Primary sclerosing cholangitis
is more common in men than women. Initially, many individuals have
no symptoms and the disease is detected because of abnormal laboratory
test results, particularly an enzyme test called alkaline phosphatase.
It usually begins in the 30s, 40s, and 50s, and is commonly associated
with fatigue, itching and jaundice. Episodes of fever and chills from superimposed
infection in the bile ducts occasionally occur and can be distressing symptoms.
The diagnosis of primary sclerosing cholangitis is made by cholangiography,
an X-ray test involving injection of dye into the bile ducts. This is usually
accomplished by an endoscopic procedure called ERCP (endoscopic retrograde
cholangiopancreatography) but also may be done radiologically or surgically.

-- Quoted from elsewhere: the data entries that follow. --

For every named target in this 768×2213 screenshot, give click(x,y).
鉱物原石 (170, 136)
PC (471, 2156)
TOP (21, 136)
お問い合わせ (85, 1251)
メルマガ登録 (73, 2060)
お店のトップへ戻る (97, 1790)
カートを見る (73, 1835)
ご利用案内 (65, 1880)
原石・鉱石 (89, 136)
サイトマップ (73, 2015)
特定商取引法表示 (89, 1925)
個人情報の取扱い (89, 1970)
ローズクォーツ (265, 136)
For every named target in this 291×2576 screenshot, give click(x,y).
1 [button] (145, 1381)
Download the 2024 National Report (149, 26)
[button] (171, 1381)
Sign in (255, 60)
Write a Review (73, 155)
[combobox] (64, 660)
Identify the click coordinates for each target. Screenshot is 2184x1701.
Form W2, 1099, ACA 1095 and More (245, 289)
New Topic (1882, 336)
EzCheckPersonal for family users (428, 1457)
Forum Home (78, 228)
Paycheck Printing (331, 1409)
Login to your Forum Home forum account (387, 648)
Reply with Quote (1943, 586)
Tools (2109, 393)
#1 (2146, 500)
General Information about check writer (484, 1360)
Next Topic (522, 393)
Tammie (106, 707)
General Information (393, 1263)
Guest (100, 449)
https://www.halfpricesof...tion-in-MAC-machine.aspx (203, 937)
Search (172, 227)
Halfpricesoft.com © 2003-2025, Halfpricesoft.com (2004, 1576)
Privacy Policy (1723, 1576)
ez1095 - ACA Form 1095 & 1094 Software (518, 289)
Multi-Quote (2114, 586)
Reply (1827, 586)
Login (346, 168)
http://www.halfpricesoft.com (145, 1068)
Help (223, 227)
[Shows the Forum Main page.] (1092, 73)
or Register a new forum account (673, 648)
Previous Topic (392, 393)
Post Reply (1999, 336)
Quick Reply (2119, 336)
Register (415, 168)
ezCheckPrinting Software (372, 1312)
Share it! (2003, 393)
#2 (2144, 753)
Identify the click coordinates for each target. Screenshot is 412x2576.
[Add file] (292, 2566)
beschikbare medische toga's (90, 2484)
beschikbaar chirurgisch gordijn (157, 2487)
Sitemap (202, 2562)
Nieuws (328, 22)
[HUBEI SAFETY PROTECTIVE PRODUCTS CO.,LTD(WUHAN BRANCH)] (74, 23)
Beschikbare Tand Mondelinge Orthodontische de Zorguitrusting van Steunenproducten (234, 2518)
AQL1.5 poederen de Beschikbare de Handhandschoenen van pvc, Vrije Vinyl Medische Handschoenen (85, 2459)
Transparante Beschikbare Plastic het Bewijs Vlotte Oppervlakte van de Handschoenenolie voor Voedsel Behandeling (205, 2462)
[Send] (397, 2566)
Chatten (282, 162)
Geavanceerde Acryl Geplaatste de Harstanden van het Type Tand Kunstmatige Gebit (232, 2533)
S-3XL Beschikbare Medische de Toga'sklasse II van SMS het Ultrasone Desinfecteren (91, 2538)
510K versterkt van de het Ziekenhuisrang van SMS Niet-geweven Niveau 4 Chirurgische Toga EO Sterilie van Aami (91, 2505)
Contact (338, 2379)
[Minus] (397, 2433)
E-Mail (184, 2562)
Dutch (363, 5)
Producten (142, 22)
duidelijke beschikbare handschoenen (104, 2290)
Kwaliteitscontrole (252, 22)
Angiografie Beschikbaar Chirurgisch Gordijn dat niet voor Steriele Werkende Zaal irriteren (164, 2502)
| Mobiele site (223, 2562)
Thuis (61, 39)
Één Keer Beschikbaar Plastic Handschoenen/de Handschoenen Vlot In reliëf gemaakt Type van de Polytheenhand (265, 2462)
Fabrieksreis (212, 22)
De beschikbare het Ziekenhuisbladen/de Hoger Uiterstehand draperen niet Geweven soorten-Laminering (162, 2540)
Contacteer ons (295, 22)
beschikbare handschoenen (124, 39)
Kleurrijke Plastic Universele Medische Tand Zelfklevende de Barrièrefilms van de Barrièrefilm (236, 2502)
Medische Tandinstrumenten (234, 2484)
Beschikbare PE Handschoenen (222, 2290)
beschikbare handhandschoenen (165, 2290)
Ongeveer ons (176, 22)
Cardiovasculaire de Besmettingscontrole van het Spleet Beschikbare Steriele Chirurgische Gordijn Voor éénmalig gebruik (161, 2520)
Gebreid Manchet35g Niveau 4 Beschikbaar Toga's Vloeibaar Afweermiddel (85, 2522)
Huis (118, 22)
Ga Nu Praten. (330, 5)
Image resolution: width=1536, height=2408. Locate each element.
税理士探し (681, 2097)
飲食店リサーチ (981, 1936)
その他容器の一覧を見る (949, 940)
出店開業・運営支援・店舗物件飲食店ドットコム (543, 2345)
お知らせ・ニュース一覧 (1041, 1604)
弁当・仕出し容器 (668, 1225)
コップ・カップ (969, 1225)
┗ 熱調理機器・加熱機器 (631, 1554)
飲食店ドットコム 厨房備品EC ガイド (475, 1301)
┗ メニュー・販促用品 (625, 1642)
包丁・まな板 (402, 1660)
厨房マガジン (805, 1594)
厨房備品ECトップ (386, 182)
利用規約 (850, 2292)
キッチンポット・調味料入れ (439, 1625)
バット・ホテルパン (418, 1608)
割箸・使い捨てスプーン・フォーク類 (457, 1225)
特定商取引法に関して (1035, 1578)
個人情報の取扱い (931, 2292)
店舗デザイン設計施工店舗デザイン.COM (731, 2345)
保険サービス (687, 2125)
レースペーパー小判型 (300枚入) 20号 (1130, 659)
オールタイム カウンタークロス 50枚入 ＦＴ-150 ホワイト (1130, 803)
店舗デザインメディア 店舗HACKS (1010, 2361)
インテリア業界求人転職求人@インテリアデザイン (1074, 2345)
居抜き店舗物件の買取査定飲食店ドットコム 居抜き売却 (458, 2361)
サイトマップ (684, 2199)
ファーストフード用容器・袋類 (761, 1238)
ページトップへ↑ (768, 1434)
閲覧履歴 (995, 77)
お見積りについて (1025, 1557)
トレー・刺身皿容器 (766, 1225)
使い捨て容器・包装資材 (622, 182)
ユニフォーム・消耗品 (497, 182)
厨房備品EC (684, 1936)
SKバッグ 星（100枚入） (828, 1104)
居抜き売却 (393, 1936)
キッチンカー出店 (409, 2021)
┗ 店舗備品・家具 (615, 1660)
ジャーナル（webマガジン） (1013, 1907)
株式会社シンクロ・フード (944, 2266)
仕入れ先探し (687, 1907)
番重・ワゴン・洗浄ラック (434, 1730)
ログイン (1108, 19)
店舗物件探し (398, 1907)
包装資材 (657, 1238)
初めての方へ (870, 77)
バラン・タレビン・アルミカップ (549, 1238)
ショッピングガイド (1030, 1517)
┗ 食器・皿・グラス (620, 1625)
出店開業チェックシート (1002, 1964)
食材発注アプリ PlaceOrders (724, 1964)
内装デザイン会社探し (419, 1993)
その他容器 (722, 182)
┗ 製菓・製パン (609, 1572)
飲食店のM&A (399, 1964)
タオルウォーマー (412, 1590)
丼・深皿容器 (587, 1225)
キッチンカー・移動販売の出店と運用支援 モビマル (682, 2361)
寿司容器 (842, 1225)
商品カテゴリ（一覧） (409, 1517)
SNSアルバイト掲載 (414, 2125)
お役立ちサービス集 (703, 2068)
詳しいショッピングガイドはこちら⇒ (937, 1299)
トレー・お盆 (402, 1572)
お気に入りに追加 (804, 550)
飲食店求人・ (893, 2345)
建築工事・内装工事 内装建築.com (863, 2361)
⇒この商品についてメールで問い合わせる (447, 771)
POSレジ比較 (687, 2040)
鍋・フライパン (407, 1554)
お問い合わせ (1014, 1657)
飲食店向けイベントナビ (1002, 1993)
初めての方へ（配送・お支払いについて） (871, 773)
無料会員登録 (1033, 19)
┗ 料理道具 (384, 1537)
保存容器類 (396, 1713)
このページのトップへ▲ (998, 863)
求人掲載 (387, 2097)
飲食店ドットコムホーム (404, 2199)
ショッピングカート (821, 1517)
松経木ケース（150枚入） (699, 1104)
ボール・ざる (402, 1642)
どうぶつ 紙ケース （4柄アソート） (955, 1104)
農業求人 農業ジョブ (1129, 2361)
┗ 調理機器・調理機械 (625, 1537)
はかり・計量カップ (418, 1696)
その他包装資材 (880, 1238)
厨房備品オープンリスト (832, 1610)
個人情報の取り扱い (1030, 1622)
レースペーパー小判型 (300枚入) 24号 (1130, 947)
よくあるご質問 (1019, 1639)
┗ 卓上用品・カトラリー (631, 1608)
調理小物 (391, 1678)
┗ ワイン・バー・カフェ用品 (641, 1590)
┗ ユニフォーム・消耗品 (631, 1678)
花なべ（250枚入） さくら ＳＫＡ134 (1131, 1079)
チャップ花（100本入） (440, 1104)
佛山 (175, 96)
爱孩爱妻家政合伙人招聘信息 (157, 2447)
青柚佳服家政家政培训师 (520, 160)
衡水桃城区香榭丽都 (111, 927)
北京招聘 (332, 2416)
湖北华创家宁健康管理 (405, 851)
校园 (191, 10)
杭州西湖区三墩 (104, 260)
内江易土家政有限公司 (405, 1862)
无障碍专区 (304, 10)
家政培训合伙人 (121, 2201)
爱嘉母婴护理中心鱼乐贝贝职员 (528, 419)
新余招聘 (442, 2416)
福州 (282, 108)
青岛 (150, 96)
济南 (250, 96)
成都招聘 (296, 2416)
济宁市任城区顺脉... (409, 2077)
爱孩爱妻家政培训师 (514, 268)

The course of the disease is unpredictable
for the patient, but is generally slowly progressive. The patient
may have the disease for many years before symptoms develop. Symptoms may
persist at a stable level, be intermittent, or progress gradually. Liver
failure may occur after 7-15 years of disease or even longer. Approximately
10% of patients who have the disease on a long-standing basis may develop
a superimposed tumor of the bile ducts called cholangiocarcinoma.
There is currently no specific
treatment for primary sclerosing cholangitis. Research is under way
to determine the effectiveness of a number of medications. The various
symptoms of primary sclerosing cholangitis often respond effectively to
medications that control itching, antibiotics when recurrent infections
occur, and vitamins to replace those that are deficient. In some instances,
endoscopic, radiologic, or surgical techniques may be employed to open
major blockages in the common bile duct and improve bile flow. When
progressive liver failure occurs in spite of these measures,liver
transplantation may be indicated. It is associated with a survival
rate of 75% or more and a good quality of life after recovery.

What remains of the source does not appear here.